London homeowners face ‘grim’ mortgage cost hike of £7,300 if Bank raises rates again
London homeowners looking to renegotiate their mortgage this year face a whopping £7,300 rise in annual costs as experts warn of the “grim reality” of rising interest rates.
The Bank of England is predicted to hike interest rates for the 13th consecutive time this year to 5.5 per cent in efforts to cool soaring inflation, with the decision set to harm property owners in the capital which are due to refinance their mortgage in 2023 and 2024.
Analysis by the Centre for Economics and Business Research (CEBR) predicts that the BoE rates rise will see mortgage rates average 5.1 per cent in 2023 and 4.6 per cent in 2024 – meaning homeowners nationally looking to negotiate fixed-term deals face a £8.7bn increase in payments.

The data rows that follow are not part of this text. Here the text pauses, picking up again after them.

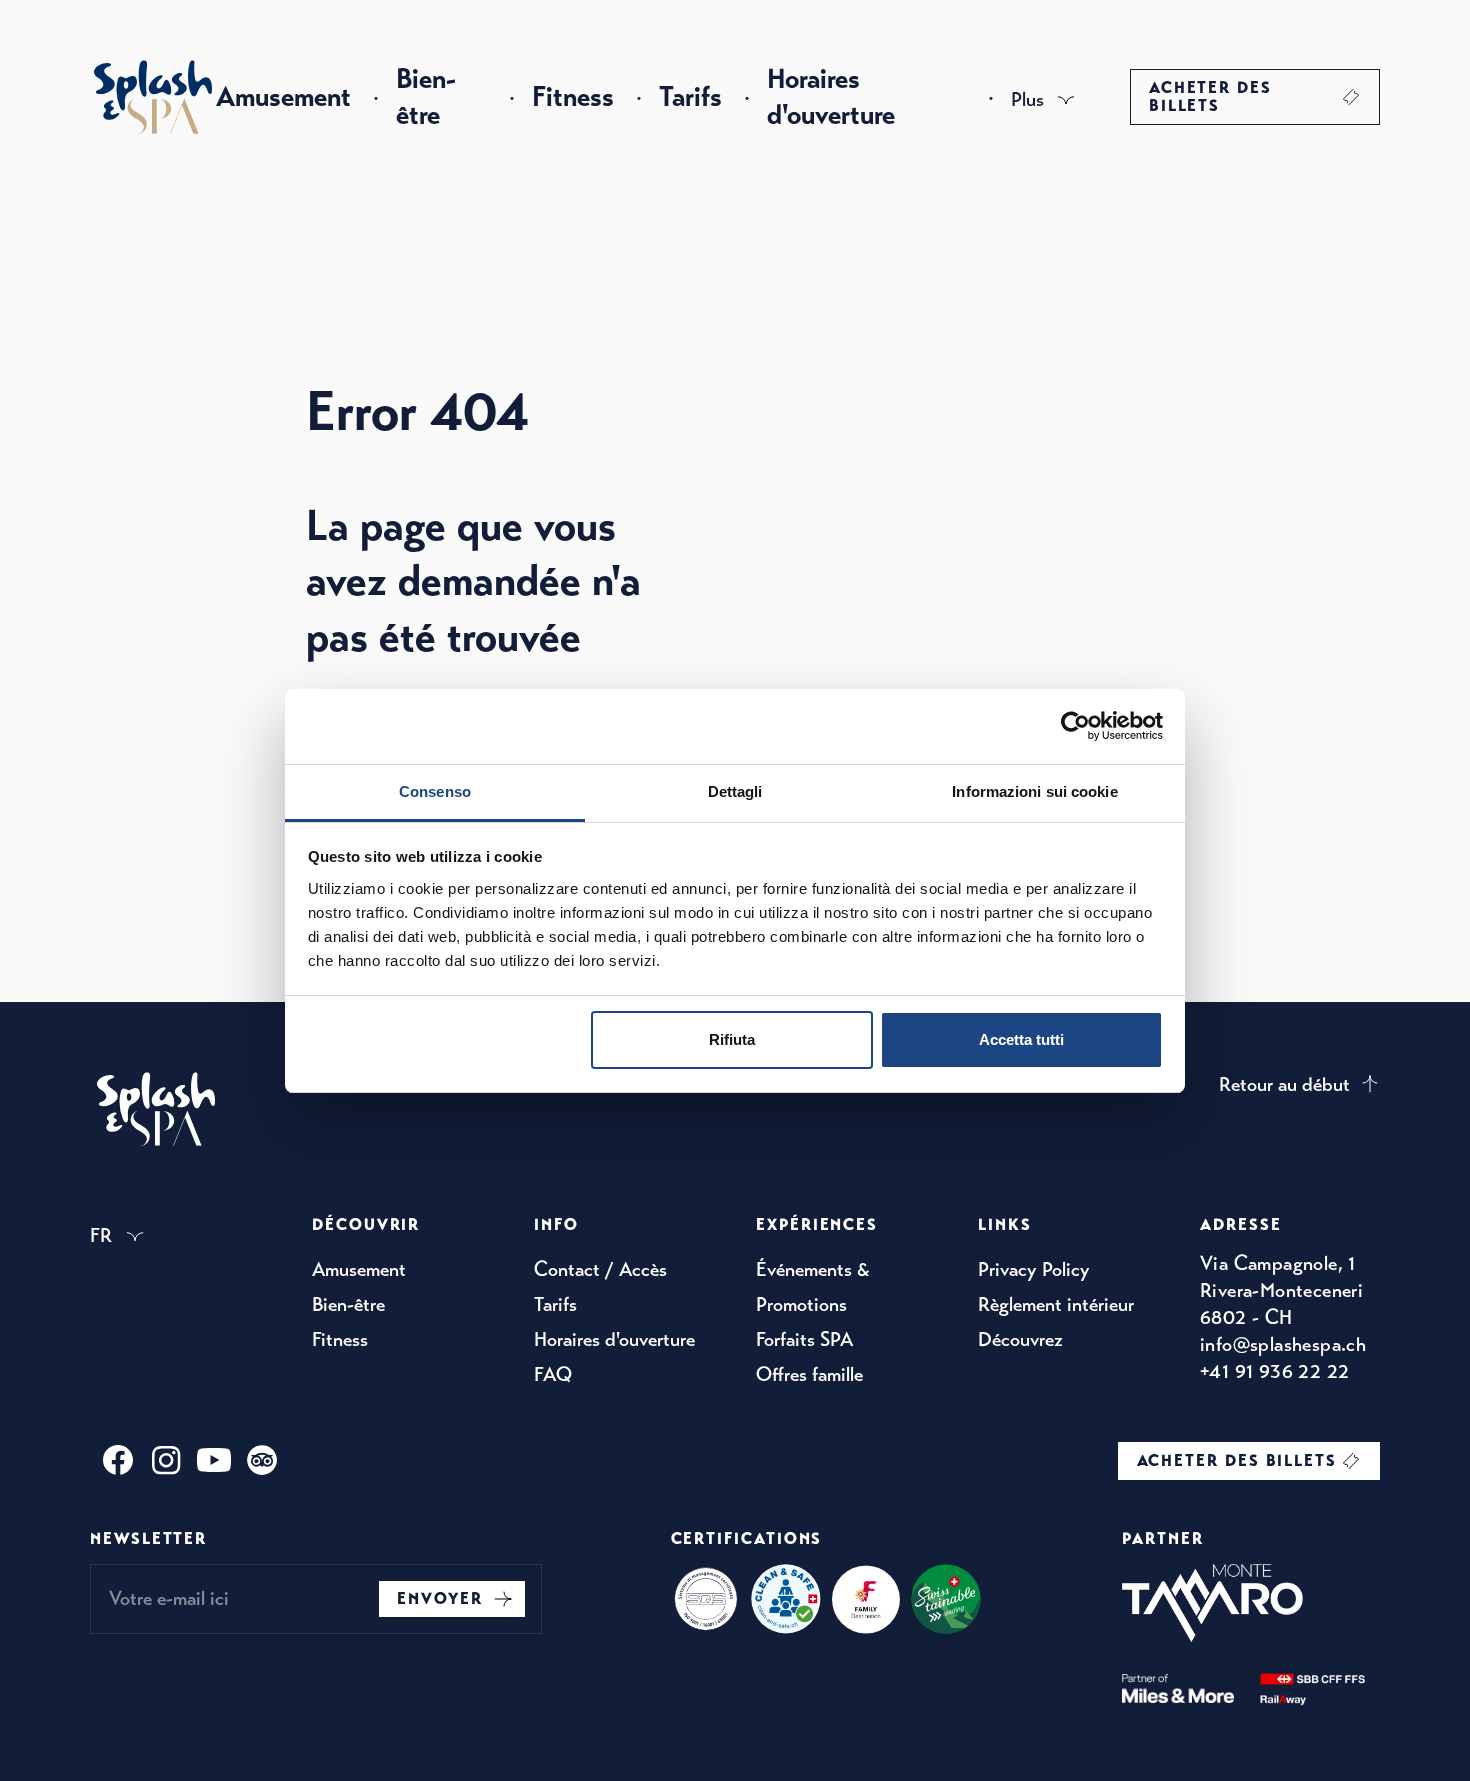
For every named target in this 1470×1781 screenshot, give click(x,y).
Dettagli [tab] (735, 791)
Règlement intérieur (1056, 1304)
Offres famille (809, 1374)
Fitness (573, 96)
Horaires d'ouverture (831, 96)
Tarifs (690, 96)
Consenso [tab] (435, 791)
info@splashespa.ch (1283, 1344)
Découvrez (1020, 1339)
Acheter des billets (1210, 97)
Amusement (283, 96)
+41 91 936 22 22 (1274, 1371)
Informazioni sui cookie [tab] (1034, 791)
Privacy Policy (1034, 1269)
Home (153, 97)
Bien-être (426, 96)
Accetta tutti (1021, 1039)
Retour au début (1284, 1084)
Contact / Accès (600, 1269)
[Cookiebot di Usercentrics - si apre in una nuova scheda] (1075, 726)
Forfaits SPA (804, 1339)
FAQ (553, 1374)
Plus (1027, 99)
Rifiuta (732, 1039)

In London, mortgage costs are set to be up by £1.8bn over 2023 and 2024, as house prices remain largely more expensive than homes across the rest of the UK.
“While the Bank’s tightening cycle might be nearing its end, the impact on households is only just beginning,” Benjamin Trevis, economist at CEBR warned.
“With mortgages often occupying the most significant portion of household expenses, our estimates underscore the grim reality of rising rates, which will exert further strain on already stretched incomes, and hence the wider consumer economy, well into 2024,” he added.
The news adds to a number of damning reports about the housing market, following signs in early spring that the market was improving.
Net mortgage approvals for house purchases fell from 51,500 in March to 48,700 in April, and Nationwide’s latest figures show that that the annual rate of house price growth slipped back to -3.4 per cent in May from -2.7 per cent in April.
The mortgage affordability crisis has cast a dark shadow over those seeking to remortgage their homes, leaving a trail of challenges in its wake,” Myron Jobson, senior personal finance analyst at interactive investor, told City A.M.
“The golden era of low mortgage rates has come to an end following a rapid rise in interest rates to combat red hot and sticky inflation. Mortgage costs are predicted to rise further still after recent higher than expected inflation figures raised forecasts of how much UK interest rates will go up.”
He added: “The uptick in mortgage rates is a kick in the teeth for mortgage holders who have come off a fixed rate deal in recent history and face forking out hundreds of pounds more a month on mortgage repayments. This financial strain weighs heavily on homeowners, particularly when their incomes fail to keep pace with these mounting costs.”